The task
Reproduce the passage on Bollmer and Weiss word for word, from "For Bollmer, digital" to "comes into play.".

For Bollmer, digital media only appear immaterial because their interfaces are smooth, their screens are luminous, and their infrastructures are hidden from everyday experience. Beneath this illusion lie data centers, cables, processors, gestures, cognitive adaptations, and bodily postures. Materiality for Bollmer is not just about physical hardware but about all the background conditions that make media possible: how technology occupies space and time, how it organizes sensory experience, and how it silently governs attention, movement, and affect. The point is not simply that machines have bodies, but that their material operations shape our own bodies long before meaning or interpretation comes into play. 

Weiss, however, presents a different angle. In “Seduced by the Machine”, he argues that people are drawn into technological systems not implicitly because of their material affordances but because technologies seduce them. Seduction, in Weiss’s sense, involves allure, desire, and the promise of seamlessness and control. People feel recognized by their devices; they experience the pleasure of instant response, and they embrace the fantasy that the machine “knows” them. This sense of intimacy or fluency is not reducible to the way a touchscreen works, even though that material mechanism makes the feeling possible. It is instead a symbolic and affective process, something closer to psychological enchantment than to bodily conditioning. 

This is where a limit in Bollmer’s framework emerges. Bollmer urges us to look past representation and symbolism, but Weiss suggests that these elements are not distractions from materiality; they help explain why materiality matters in the first place. Technologies succeed not only because they physically shape our habits and perceptions, but because they seduce us into wanting those shapes. The fantasy of immateriality, for instance, is not an innocent misunderstanding that Bollmer can correct by revealing the true material structure of digital media. It is an engineered aesthetic effect that technology companies carefully cultivate. In other words, the illusion of immateriality is part of the seduction. Bollmer’s framework does not fully capture how this illusion is produced or why it is so compelling. Materiality alone also cannot explain technological desire. Bollmer shows how media act on us through bodily rhythms, infrastructural constraints, and neural patterns. However, he doesn’t fully address why users form powerful emotional bonds with devices, nor why they experience guilt, pride, pleasure, or even longing in their technological interactions. Weiss’s emphasis on seduction fills this gap by showing that technologies engage not just our senses but our fantasies, positioning themselves as objects of intimacy and aspiration. 

There is also a political dimension to this critique. Bollmer focuses primarily on the politics of infrastructure, how technology organizes power through access, distribution, and bodily modulation. Weiss introduces another form of power: the politics of seduction. When technologies promise empowerment while quietly increasing dependency, seduction becomes a mechanism of control. It masks coercion behind convenience, and surveillance behind personalization. Bollmer’s framework, while useful for uncovering hidden infrastructures, does not fully account for this more subtle dynamic. This tension between Bollmer and Weiss matters for how we think about digital media today. In class, we have often discussed representation, signification, and the ways media objects act as tools for thought. Bollmer asks us to shift our focus to the material operations that underlie these symbolic processes. Weiss, however, shows that the symbolic dimension cannot be dismissed so easily. The seductive surface of the devices works together with their material operations to shape behaviour and desire. Screen-based media do not fall neatly into categories of material or immaterial, they are materially constricted precisely to appear immaterial. The fantasy of frictionless immediacy is part of their design.

Data extract

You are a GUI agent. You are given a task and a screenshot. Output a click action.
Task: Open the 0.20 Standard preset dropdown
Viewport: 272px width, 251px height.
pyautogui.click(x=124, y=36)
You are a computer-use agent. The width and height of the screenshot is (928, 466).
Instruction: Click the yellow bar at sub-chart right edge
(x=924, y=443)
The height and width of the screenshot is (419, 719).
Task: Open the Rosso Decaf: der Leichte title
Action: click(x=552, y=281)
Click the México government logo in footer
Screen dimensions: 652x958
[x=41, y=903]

Answer in full
For Bollmer, digital media only appear immaterial because their interfaces are smooth, their screens are luminous, and their infrastructures are hidden from everyday experience. Beneath this illusion lie data centers, cables, processors, gestures, cognitive adaptations, and bodily postures. Materiality for Bollmer is not just about physical hardware but about all the background conditions that make media possible: how technology occupies space and time, how it organizes sensory experience, and how it silently governs attention, movement, and affect. The point is not simply that machines have bodies, but that their material operations shape our own bodies long before meaning or interpretation comes into play.